Nothing to debunk, he succinctly explained everything.

See Wikipedia article summarising the same topic. https://en.wikipedia.org/wiki/Glass_battery#Skepticism

The situation he described is the current situation about this battery.

👍︎︎ 5 👤︎︎ u/xhable 📅︎︎ Jul 10 2017 🗫︎ replies

Apologies ahead of time for a short response, but...

I think what they're taking about confuses the subject and ends up with omg! A battery that shouldn't work!

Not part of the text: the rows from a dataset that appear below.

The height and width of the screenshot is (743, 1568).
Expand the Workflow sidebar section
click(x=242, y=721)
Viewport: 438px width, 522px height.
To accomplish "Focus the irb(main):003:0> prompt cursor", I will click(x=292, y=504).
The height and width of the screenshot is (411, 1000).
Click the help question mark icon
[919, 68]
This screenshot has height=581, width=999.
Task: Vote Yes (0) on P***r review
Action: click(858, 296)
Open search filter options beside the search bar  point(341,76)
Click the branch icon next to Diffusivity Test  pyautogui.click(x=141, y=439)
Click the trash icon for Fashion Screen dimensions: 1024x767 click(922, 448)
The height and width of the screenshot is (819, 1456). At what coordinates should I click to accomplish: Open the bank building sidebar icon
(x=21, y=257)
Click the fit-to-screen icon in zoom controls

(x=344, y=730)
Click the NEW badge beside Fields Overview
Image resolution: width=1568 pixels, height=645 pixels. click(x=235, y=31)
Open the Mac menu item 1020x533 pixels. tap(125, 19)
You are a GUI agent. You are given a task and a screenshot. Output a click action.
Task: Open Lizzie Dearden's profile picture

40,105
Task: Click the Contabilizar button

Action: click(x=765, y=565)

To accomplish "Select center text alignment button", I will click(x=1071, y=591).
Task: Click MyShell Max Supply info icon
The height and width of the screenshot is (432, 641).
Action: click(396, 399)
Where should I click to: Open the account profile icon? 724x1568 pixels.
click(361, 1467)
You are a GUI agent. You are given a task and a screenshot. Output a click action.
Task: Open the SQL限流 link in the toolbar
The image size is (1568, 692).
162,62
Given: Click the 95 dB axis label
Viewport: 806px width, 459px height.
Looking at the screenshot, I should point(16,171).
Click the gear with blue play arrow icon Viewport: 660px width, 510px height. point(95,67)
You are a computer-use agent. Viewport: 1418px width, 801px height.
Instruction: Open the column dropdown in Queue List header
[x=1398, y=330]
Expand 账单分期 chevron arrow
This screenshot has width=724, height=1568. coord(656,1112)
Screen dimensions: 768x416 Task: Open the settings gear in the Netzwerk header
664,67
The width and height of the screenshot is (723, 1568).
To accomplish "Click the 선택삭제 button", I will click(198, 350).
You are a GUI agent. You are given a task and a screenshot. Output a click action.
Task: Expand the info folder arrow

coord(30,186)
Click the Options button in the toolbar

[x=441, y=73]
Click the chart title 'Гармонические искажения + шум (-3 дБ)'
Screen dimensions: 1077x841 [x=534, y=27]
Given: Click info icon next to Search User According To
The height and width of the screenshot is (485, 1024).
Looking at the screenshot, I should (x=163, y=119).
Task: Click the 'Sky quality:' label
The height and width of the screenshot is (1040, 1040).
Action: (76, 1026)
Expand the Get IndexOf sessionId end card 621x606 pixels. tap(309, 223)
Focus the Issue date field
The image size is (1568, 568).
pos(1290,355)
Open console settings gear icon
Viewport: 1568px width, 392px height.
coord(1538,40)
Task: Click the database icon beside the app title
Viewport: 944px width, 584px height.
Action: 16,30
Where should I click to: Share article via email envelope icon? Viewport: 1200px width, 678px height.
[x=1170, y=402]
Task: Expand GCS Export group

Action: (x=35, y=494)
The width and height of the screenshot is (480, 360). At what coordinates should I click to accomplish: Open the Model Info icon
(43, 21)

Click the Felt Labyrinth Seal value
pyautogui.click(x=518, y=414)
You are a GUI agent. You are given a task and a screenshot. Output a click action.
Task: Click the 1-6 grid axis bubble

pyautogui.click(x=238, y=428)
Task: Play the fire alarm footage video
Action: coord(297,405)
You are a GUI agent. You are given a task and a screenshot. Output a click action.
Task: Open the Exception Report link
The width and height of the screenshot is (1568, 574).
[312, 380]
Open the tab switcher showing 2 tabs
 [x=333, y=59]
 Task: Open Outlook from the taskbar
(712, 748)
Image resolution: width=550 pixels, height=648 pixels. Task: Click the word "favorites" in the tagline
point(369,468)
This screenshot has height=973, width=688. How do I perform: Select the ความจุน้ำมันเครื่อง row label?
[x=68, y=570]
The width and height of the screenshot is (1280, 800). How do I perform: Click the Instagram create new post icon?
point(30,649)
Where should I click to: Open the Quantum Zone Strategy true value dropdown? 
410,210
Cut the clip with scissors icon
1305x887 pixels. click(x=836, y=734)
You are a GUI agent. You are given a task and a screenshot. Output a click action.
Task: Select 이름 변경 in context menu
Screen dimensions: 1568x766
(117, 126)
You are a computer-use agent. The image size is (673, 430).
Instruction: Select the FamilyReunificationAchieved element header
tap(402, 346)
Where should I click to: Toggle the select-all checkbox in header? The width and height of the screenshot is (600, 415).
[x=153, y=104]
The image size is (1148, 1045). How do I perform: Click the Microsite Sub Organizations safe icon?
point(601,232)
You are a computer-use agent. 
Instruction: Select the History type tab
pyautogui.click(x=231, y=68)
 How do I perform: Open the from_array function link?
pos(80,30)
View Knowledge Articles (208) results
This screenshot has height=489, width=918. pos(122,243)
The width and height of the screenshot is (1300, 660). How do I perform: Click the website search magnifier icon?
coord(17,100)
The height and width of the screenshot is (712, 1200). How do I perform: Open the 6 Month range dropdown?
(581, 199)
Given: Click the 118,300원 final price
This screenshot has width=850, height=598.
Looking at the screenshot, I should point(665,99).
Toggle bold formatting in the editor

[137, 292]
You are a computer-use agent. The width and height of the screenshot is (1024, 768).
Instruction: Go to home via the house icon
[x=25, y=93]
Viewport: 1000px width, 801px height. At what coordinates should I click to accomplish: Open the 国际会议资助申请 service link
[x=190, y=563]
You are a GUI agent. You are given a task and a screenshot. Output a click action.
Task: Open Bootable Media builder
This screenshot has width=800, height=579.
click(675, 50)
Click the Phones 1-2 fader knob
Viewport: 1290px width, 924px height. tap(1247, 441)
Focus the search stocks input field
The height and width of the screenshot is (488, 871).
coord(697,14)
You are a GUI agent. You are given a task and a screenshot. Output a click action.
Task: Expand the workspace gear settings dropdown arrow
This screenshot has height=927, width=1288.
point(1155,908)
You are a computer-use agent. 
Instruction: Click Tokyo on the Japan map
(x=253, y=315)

I believe what they're really talking about is forming an SEI layer in glassy electrolyte batteries, which isn't that new, but rather combining tech. SEI formation is a known problem or whatever in liquid and gel electrolytes, and there are solutions that are probably being incorporated with newer glassy electrolytes.

So in concept, your lithium could build up...dendrites, etc...but intentionally forming an SEI layer prevents, or minimizes, that problem. What it doesn't do is stop ion mobility, which is why people (lay people I'd guess) think it shouldn't work. These layers are very thin and still porous enough for ions.

I think that's what is going on with this, but I could be wrong (couldn't find any specific patent applications regarding this and didn't go digging into journal papers).

👍︎︎ 4 👤︎︎ u/GmbHLaw 📅︎︎ Jul 10 2017 🗫︎ replies

Believes ng something doesn't work isn't the same as not understanding it. If a scientist says, "yeah that doesn't actually work", that doesn't mean they are saying "I don't understand how it works".